In fiscal 1984, D.C. Trading's earnings increased sharply, from a loss of $623,000 (32 cents a share) in 1983 to a profit of $1.5 million (48 cents). The company's net revenue rose from $2.1 million to $6.5 million. D.C. Trading received $4 million as the final portion of a 1982 condemnation award involving a portion of the company's right-of-way in the District. 85: BIOSPHERICS INC. 4928 Wyaconda Rd. Rockville, Md. 20852
REVENUE: $6.1 million PROFITS: $110,000 EARNINGS PER SHARE: 3 cents DIVIDEND: None ASSETS: $3.5 million STOCKHOLDERS' EQUITY: $1.9 million RETURN ON EQUITY: 5.8 percent EXCHANGE: OTC EMPLOYES: 200 TOP EXECUTIVE: Gilbert V. Levin, president FOUNDED: 1967
DESCRIPTION: Biospherics provides high-technology products and services for the health, maritime and environmental industries. Its operations include an engineering and instrumentation division, which develops products and technologies; a laboratory division, which conducts research and analysis; and an information division, which distributes educational materials on health and social sciences.
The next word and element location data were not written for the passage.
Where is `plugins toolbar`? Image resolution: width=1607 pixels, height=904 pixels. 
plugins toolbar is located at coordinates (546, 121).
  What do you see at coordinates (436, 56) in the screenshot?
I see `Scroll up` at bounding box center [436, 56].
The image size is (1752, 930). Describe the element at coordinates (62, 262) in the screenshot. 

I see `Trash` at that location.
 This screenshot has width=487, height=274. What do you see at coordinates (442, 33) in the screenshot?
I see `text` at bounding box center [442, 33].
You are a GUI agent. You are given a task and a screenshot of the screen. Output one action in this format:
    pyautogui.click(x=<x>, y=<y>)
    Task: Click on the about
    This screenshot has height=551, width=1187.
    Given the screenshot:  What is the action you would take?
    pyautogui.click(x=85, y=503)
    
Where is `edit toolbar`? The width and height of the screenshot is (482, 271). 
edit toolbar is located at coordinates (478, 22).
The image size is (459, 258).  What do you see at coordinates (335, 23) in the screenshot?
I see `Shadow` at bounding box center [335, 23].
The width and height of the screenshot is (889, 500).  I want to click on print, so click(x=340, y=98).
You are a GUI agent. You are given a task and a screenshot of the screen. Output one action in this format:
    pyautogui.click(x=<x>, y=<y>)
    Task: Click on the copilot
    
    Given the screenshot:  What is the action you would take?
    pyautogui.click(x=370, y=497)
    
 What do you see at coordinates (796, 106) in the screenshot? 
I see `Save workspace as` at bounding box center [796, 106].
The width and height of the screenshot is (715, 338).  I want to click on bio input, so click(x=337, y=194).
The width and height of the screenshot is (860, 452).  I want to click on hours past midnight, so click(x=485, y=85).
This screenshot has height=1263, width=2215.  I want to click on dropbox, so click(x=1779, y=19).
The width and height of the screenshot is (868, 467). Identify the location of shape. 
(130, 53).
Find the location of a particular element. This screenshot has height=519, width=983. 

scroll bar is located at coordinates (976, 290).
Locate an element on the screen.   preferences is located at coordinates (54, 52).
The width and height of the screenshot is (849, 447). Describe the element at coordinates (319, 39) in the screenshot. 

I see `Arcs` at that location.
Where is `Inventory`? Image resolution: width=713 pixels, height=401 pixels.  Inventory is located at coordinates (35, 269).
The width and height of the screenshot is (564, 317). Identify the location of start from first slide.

DEVELOPMENTS: Biospherics reported a 111 percent climb in profits during the fiscal year ended Dec. 31 on a 15 percent rise in sales. The firm attributed its healthy results to growth and profits in all three divisions. The engineering group announced in November that it had received a U.S. Navy contract to develop a military version of the Oil Sentry, an oil pollution control device. PhoStrip, a process to remove phosphate pollution from waste-water treatment plant discharges, also enjoyed good sales. Finally, the firm reported that it is developing a low-calorie sugar substitute called Lev-O-Cal.